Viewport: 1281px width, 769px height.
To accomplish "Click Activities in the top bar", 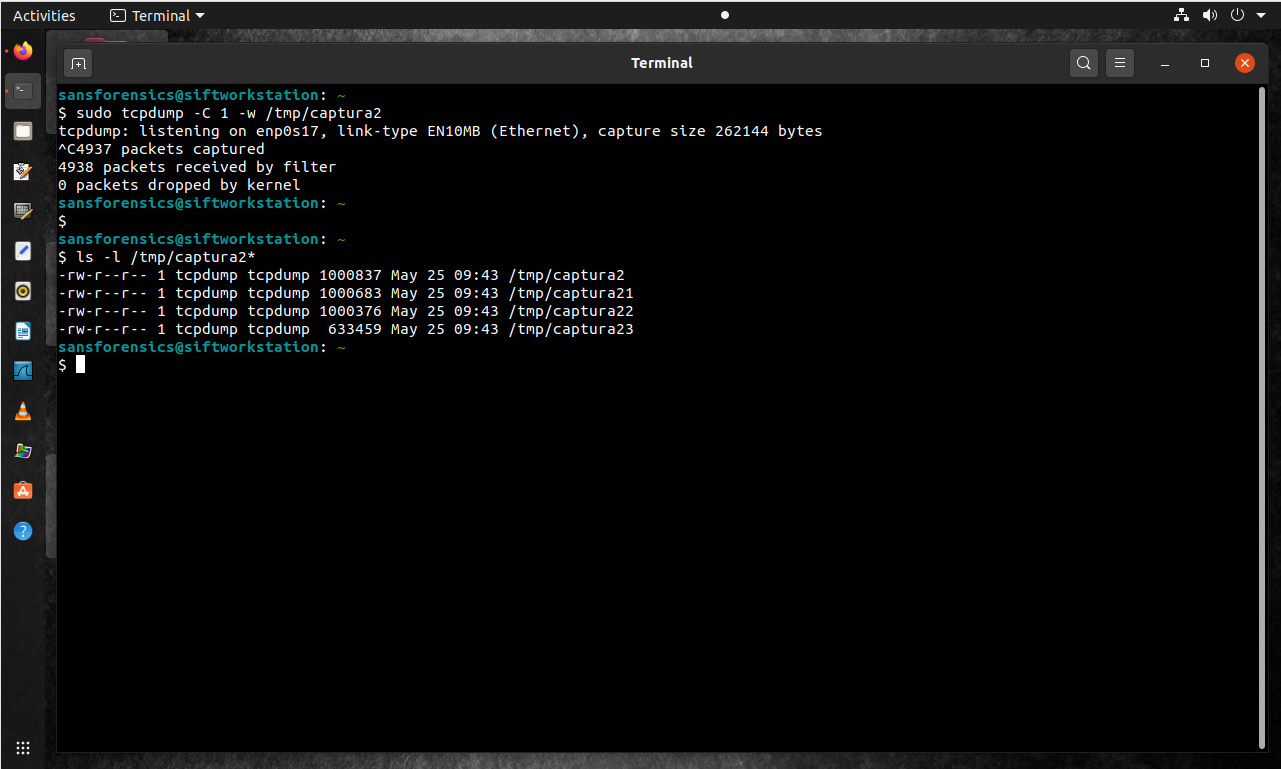I will [x=44, y=15].
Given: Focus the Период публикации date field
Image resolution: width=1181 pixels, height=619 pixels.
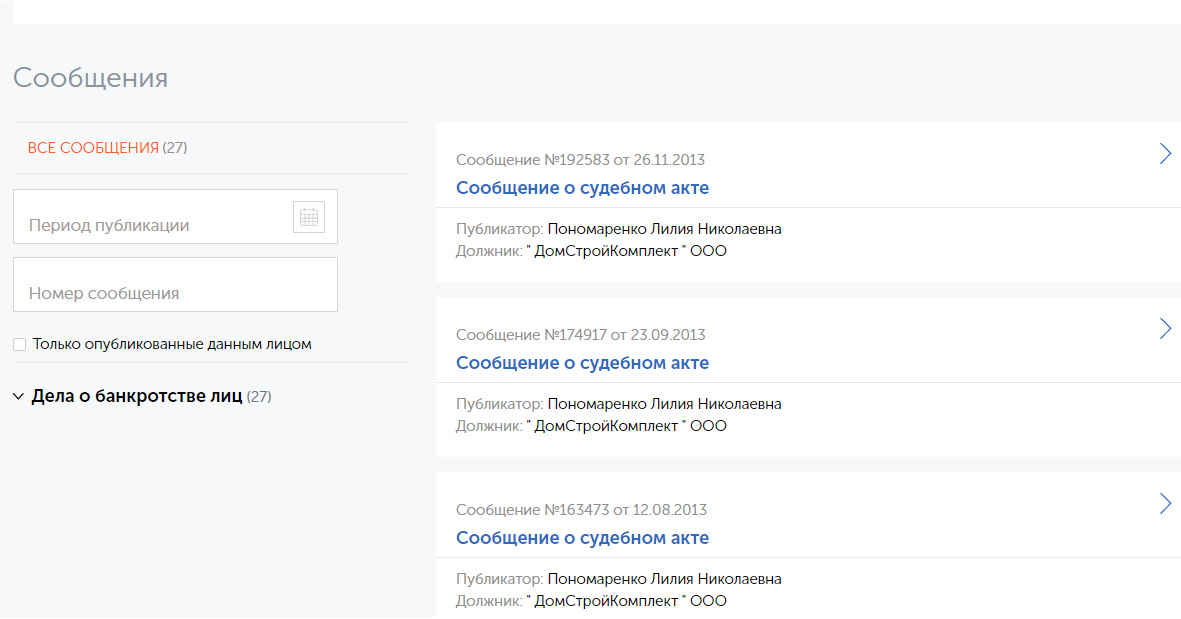Looking at the screenshot, I should click(175, 217).
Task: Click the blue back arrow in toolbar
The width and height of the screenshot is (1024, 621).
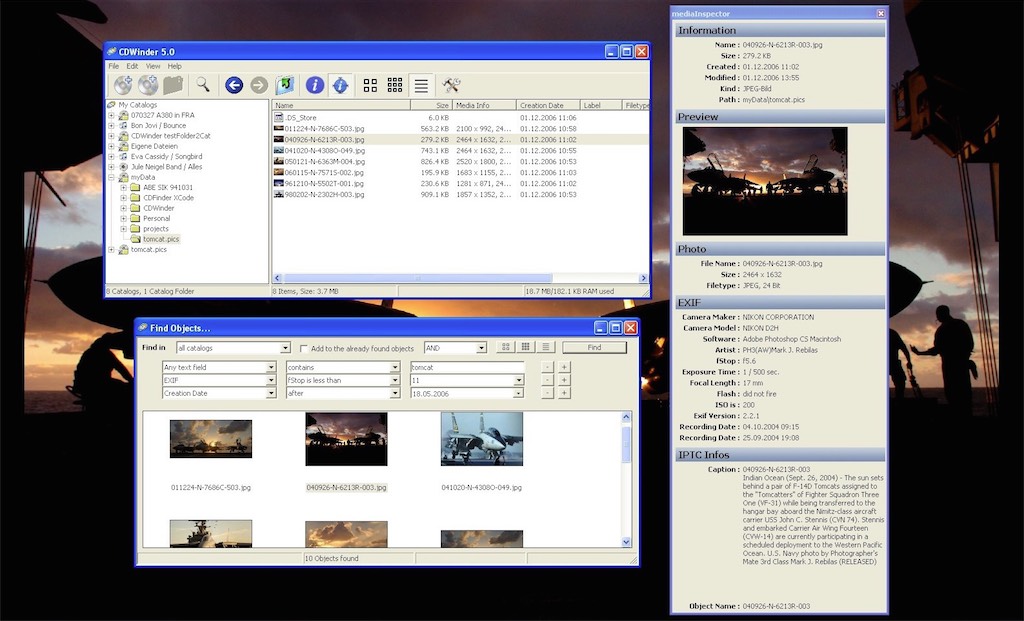Action: pos(234,85)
+ + +
PROBLEM TO SOLVE ->
The required output is an exact copy of the lines from the one with "The width and" through the final line of the data above, with pictures removed.

ANSWER TO THE PROBLEM ->
The width and height of the screenshot is (1024, 621).
Action: pos(234,85)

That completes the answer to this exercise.